WEDNESDAY, DECEMBER 8, 1937

HOUSE OF REPRESENTATIVES,
COMMITTEE ON RIVERS AND HARBORS,

Washington, D. C.

The committee met, pursuant to call, at 10.30 a. m., in the commitee room, House Office Building, Hon. Joseph J. Mansfield (chairman) presiding.

The CHAIRMAN. We will hear Mr. Smith.

STATEMENT OF J. SPENCER SMITH, PRESIDENT, BOARD OF COMMERCE AND NAVIGATION OF THE STATE OF NEW JERSEY, AND TREASURER OF THE INTERSTATE SANITATION COMMISSION (NEW YORK AND NEW JERSEY)

Mr. SMITH. Mr. Chairman and members of the committee, I am here representing Governor Hoffman of New Jersey. The last time I was here, as you recall, I represented our State Board of Commerce and Navigation and the Interstate Sanitation Commission.

My statement is in opposition to Mr. Mansfield's proposed Regional Conservation Act of 1937-H. R. 7365.

This bill and similar proposed legislation is opposed on three broad principles. Specific objections to various other features of the act have been well made by others.

We insist that any one of the grounds here set forth is sufficient to and makes mandatory the defeat of the bill, if we are to preserve our country on the basis of its present form of government. The bill would:

1. Centralize control of natural resources in federally appointed bureaucrats.

2. The doctrine of States' rights would be violated.

3. Taxes levied upon and paid by residents of one community would be used to assist in developing a competing locality to the prejudice and detriment of the other.

Point 1. Centralization of authority in Federal appointees to develop, integrate, and coordinate plans, activities, and projects having to do with stream flow, siltation, development, and coordination of navigation facilities, surplus waters, soil conservation, cultivation, prevention of pollution, sewage disposal, and reclamation of lands is inimical to the best interests of the country at large.

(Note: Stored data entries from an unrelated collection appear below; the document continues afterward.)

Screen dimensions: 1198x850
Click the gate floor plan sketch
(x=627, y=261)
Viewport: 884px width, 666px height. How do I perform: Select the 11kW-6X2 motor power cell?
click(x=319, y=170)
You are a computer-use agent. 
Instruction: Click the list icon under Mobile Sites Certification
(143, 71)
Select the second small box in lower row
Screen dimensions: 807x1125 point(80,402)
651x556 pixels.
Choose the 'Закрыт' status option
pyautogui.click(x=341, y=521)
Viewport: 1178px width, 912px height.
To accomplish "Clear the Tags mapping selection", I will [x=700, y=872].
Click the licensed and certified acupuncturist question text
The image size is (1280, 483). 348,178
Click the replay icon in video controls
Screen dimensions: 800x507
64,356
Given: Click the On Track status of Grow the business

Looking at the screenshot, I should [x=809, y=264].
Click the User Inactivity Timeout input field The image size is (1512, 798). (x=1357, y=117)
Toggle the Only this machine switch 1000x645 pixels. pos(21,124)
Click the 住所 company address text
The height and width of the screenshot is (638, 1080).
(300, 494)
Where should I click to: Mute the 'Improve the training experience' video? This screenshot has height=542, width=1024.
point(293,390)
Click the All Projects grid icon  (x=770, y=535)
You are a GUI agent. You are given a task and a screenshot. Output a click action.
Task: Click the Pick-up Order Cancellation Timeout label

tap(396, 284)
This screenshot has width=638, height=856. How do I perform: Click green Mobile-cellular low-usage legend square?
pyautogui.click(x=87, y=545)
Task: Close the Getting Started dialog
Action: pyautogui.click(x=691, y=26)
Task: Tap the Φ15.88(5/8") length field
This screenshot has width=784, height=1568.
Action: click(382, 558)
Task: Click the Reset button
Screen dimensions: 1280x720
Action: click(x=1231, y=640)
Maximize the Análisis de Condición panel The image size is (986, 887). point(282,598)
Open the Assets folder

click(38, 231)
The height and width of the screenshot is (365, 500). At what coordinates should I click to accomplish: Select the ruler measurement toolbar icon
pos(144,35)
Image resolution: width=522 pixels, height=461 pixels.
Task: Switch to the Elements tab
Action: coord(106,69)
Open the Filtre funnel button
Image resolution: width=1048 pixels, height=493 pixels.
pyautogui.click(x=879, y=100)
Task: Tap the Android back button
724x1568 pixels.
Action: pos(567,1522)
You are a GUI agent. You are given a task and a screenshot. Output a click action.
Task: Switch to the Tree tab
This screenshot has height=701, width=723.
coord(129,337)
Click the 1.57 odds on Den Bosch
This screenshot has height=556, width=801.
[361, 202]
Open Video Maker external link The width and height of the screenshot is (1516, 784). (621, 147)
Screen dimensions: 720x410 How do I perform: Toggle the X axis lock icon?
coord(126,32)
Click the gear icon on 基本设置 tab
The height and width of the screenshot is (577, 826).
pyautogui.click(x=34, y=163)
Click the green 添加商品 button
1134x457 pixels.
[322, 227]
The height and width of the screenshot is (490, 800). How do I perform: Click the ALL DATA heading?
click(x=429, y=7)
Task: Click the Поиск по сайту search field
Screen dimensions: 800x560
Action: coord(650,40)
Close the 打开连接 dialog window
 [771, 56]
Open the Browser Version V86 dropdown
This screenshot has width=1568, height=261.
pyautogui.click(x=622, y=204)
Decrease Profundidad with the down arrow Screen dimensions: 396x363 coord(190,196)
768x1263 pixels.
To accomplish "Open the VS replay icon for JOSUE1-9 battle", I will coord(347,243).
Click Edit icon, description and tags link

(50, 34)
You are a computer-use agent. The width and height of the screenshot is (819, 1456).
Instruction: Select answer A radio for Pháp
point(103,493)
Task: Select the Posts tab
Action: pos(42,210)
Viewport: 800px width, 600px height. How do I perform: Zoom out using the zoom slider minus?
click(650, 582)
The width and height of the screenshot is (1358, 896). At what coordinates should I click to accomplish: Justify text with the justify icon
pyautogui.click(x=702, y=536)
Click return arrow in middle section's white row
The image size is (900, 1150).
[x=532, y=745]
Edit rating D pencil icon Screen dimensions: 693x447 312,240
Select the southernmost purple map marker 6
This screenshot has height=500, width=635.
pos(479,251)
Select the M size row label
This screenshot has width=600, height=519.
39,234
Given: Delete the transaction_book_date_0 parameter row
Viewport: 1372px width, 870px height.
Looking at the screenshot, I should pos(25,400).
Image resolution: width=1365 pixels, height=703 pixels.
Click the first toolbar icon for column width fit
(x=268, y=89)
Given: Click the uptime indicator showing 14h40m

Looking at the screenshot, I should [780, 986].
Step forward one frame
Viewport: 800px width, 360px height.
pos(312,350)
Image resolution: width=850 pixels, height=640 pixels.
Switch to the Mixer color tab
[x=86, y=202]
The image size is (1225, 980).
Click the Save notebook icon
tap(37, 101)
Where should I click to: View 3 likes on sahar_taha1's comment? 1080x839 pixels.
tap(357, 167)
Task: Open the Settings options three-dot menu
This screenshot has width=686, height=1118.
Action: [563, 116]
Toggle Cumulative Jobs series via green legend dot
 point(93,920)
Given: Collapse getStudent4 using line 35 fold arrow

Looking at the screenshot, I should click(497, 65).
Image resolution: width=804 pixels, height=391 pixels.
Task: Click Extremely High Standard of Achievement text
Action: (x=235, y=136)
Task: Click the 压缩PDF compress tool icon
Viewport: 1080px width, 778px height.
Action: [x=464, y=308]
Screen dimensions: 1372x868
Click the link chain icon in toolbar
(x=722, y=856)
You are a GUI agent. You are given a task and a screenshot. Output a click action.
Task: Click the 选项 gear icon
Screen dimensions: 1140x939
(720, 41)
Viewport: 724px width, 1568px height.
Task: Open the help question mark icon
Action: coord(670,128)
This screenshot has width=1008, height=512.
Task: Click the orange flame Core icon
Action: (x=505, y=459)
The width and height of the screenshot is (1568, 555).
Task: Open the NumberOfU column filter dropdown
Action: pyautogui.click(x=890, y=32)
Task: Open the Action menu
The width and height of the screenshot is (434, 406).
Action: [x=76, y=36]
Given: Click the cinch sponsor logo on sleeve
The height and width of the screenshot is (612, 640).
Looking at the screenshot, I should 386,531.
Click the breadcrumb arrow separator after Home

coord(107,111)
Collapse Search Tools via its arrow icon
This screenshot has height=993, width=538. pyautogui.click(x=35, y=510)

When the Constitution of the United States was under discussion prior to its adoption, the minority party was fighting for the emasculation of the doctrine of States' rights, but the people of the United States were emphatic in saying "No.",

Notwithstanding the fact that the courts have time and again stated that the Government of the United States was one of delegated powers and that those powers which were not specifically transferred to the United States Government were retained, undiminished, by the several States, there has been a constant and, lately, an ever-increasing attempt, on the part of those who would have a strong centralized Federal Government at the expense of weakening the structure of the States, to read into the fundamental law various interpretations, both through acts of Congress and by decisions of the Federal courts, whereby the jurisdiction of the United States would blanket all State authority. In many avenues of endeavor this has already been accomplished. Notable examples are the Tennessee Valley Authority, the Securities and Exchange Commission, and the attempt under the late National Recovery Administration.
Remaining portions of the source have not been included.